Misi dan Visi

Visi Syarikat Indonesia :
Mewujudkan  transformasi sosial menuju masyarakat Indonesia yang adil, menghargai HAM dan kemajemukan, damai dan demokratis.  

Misi dan Nilai Dasar:

  • Syarikat Indonesia adalah jaringan anak muda santri yang  peduli pada kokohnya kebangsaan dan penegkakan HAM untuk mewujudkan relasi sosial  yang lebih demokratis dan pembangunan manusia Indonesia kedepan yang lebih damai dan adil.
  • Syarikat Indonesia percaya bahwa strategi-strategi pembangunan seharusnya memperkuat hak-hak sipil, politik, sosial, ekonomi dan budaya sebagaimana tercantum dalam Deklarasi Universal Hak Asasi Manusia dan dalam instrumen-instrumen hak asasi manusia internasional yang ditetapkan kemudian, juga dalam semanngat cita-cita founding fathers yang tercantum dalam pembukaan pancasila dan konstitusi.
  • Syarikat Indonesia percaya gerakan sosial Islam harus berkembang menjadi gerakan yang mengembangkan pembelajaran Islam yang lebih menghargai kemajemukan, kritis terhadap ketidakadilan dan berbasis  keindonesiaan.
  • Syarikat Indonesia  mengambil sikap dan tindakan untuk  tidak membiarkan perilaku dan reproduksi stigmatitatif berkembang atas nama apapun demi terwujudnya Indonesia yang damai, adil,  dan demokratis.

Isu Strategis:

  • Masa lalu dan HAM (rekonsiliasi akar rumput berkait peristiwa 65)
  • Penguatan dan Pengembangan Masyarakat Desa
  • Syarikat Indonesia mandiri dan meluas.

Nilai-nilai Perjuangan:

  • Rekonstruksi Tradisi yang baik:
    Revitalisasi Tradisi keagamaan islam  sebagai energi perubahan sosial
  • Demokrasi:
    Proses pengambilan keputusan berdasarkan pada musyawarah dengan mengedepankan pertimbangan kepentingan bersama.
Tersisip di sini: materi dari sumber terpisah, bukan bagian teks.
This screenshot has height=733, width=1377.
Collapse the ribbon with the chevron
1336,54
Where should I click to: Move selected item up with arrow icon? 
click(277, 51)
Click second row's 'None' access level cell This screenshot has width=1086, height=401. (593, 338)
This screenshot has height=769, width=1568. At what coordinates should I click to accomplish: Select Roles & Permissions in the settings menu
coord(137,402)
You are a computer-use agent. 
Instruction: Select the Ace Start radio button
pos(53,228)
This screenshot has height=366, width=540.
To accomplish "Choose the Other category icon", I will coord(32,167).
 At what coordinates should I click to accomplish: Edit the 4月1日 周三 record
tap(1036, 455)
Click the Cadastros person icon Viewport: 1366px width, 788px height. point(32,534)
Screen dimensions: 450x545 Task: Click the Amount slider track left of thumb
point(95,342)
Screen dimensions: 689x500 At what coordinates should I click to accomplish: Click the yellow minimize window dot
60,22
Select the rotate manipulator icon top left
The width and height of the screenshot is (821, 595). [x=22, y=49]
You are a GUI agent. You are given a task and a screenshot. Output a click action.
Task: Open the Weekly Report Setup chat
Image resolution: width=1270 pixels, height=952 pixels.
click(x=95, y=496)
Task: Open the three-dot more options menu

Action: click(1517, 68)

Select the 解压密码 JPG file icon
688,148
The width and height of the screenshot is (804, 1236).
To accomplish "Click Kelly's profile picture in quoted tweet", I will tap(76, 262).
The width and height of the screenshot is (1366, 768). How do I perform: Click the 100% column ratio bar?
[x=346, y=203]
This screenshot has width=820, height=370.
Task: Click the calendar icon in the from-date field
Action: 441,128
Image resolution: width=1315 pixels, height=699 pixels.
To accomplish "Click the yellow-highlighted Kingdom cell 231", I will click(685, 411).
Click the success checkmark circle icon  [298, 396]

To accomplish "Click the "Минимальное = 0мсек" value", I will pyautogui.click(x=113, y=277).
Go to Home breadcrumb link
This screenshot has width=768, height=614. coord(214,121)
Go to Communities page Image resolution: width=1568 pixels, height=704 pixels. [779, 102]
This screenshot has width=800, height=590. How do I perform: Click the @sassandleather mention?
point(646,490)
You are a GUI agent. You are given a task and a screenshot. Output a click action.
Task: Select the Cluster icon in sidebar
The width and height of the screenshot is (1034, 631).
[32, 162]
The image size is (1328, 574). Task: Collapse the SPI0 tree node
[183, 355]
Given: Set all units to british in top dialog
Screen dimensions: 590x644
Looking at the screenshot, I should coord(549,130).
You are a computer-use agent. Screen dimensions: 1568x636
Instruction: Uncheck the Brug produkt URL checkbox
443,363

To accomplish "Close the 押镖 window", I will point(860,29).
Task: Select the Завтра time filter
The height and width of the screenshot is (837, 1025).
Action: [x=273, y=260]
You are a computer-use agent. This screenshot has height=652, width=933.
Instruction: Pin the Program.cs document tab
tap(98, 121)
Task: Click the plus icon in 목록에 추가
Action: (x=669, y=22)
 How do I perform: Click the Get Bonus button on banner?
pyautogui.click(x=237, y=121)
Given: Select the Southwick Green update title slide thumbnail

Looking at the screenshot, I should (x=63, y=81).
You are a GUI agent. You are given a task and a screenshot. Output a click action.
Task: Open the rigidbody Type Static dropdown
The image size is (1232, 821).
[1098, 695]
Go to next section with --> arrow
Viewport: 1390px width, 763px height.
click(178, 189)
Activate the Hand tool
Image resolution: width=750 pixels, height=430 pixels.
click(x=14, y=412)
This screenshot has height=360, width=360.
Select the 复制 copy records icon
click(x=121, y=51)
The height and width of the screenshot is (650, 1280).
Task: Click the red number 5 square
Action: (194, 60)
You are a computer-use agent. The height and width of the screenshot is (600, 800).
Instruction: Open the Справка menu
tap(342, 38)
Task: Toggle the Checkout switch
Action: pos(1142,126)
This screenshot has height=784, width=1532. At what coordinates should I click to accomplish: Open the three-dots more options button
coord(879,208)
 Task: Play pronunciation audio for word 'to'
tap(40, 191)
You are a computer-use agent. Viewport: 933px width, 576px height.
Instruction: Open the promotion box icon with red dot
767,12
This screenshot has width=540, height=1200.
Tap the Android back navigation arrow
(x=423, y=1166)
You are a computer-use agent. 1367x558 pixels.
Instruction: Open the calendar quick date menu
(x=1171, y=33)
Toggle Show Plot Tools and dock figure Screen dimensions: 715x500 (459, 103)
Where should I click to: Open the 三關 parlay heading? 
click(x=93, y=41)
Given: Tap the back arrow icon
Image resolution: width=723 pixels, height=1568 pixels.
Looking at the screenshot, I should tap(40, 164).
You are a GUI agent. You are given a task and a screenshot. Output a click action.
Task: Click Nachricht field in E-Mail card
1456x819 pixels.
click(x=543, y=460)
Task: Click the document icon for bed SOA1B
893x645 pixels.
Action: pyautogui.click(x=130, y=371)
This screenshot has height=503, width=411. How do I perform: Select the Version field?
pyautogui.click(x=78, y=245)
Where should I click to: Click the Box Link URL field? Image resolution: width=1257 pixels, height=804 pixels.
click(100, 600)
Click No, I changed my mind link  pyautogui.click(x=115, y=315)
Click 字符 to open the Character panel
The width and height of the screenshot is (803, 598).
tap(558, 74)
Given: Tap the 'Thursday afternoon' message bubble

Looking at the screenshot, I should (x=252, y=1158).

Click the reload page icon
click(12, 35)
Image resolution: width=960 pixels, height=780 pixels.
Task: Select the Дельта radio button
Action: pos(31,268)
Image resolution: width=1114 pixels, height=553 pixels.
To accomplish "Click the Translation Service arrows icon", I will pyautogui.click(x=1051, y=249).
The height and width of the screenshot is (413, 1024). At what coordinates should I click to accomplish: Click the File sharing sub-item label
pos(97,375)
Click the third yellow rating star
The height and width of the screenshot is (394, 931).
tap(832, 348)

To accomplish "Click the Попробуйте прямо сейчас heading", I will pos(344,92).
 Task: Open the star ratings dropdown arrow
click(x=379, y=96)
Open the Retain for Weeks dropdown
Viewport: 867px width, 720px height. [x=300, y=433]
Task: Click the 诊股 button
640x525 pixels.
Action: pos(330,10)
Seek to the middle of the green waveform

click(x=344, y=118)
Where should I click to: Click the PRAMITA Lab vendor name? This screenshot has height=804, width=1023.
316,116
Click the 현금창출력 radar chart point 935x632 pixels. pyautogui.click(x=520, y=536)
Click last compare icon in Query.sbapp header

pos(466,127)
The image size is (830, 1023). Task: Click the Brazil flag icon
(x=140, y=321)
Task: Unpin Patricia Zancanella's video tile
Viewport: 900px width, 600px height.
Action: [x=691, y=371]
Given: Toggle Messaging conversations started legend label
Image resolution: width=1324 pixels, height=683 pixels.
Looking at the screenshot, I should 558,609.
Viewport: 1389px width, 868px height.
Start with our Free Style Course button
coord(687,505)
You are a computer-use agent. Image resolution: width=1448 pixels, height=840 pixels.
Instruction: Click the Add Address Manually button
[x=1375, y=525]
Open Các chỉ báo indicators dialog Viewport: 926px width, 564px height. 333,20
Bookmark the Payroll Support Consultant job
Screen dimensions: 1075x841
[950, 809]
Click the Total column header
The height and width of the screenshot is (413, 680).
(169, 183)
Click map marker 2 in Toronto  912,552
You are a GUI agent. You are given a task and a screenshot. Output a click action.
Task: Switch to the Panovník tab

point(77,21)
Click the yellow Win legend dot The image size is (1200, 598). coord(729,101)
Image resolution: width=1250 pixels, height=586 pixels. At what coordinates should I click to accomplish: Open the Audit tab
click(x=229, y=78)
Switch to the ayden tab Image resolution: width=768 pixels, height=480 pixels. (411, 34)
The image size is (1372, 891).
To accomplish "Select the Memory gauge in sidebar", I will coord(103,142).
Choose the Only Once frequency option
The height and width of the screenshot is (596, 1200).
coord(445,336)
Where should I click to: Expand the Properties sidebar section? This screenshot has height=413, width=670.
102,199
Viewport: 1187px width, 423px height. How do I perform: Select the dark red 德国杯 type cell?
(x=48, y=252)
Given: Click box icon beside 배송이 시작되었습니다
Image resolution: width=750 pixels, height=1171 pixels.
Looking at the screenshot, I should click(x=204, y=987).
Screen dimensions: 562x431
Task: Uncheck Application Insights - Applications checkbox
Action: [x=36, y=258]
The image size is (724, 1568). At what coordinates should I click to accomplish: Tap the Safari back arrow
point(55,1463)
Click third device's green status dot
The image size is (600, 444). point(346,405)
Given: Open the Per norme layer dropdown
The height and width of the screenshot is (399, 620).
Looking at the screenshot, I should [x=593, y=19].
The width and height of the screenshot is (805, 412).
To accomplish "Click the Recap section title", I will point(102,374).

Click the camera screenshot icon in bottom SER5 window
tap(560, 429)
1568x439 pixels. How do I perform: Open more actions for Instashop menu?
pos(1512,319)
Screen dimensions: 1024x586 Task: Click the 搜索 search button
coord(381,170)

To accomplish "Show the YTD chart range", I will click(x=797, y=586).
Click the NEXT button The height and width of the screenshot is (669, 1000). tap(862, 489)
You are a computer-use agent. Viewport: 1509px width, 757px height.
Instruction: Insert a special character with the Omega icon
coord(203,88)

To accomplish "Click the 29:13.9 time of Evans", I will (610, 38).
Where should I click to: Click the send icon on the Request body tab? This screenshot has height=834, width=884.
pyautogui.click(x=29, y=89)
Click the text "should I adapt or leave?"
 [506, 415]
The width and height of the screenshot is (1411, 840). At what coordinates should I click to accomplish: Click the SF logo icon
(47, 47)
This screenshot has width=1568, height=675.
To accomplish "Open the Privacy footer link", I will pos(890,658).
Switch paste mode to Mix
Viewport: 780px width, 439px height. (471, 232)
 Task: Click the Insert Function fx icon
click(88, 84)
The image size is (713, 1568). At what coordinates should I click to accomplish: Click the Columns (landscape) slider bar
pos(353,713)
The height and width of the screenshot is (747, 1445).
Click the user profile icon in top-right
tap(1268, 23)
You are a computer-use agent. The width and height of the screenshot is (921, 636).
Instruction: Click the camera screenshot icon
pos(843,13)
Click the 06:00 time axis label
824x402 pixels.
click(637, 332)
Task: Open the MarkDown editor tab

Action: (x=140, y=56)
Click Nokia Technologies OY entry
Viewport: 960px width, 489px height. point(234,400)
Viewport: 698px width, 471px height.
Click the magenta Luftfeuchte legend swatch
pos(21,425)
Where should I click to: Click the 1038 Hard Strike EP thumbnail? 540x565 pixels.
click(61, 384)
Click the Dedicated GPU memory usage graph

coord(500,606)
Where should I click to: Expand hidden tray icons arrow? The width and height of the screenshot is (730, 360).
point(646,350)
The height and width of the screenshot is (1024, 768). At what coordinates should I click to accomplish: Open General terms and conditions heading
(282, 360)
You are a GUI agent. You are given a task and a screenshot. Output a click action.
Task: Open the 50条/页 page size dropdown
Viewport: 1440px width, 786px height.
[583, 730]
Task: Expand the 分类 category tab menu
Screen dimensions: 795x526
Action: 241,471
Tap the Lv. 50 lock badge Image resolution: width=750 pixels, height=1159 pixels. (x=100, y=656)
Karena itu pentingnya keterlibatan rakyat dalam proses pengambilan keputusan yang menyangkut dirinya. Sikap menghargai pendapat  pihak lain dan kemajemukan, serta membuka ruang dialog (timbal balik). Menolak dan menghindari cara dan perilaku yang otoriter.
  • Anti Kekerasan:
    Menghindari tindakan yang dapat menciderai orang lain, baik fisik maupun psikhis. Negara dilarang melakukan kekerasan fisik dan non fisik kepada seluruh masyarakat. Kekerasan akan menimbulkan kekerasan berikutnya. Kekerasan masa lalu tidak boleh terulang lagi Yang harus dilakukan: mengedepankan pendekatan atau cara-cara damai. Dan menghindari  bekerjasama dengan pihak-pihak pelaku kekerasan.
  • Egaliterisme:
    Memandang semua manusia sama/setara derajatnya. Tidak memandang rendah atau terlalu tinggi orang lain,  dan tidak merugikan orang lain. Semangat kesetraan merupakan dasar menjadi warga Indoensia, dan kondisi setara dan adil merupakan hak-hak rakyat. Dalam relasi pada aras kebangsaan maupun jejaring kesataraan merupakan asas yang harus dijunjung tinggi dan ditaati. Menghindari sikap dan cara-cara yang diskriminatif.
  • Keswadayaan:
    Semua pihak diharapkan mendukung keswadayaan politik dan ekonomi masyarakat
  • Keadilan Gender:
    Semua orang berhak memperoleh kehidupan yang layak tanpa dominasi dan diskriminasi yang didasarkan atau dibedakan atas dasar jenis kelamin
  • Solidaritas Sosial:
    Semua orang memiliki hak sipil, politik, ekonomi, sosial dan budaya yang sama. Dan karena itu rasa sesama manusia, sebangsa dan simpati atas semua akibat ketidakadilan serta peduli atas nasib bersama merupakan nilai-nilai yang penting dan perlu diamalkan.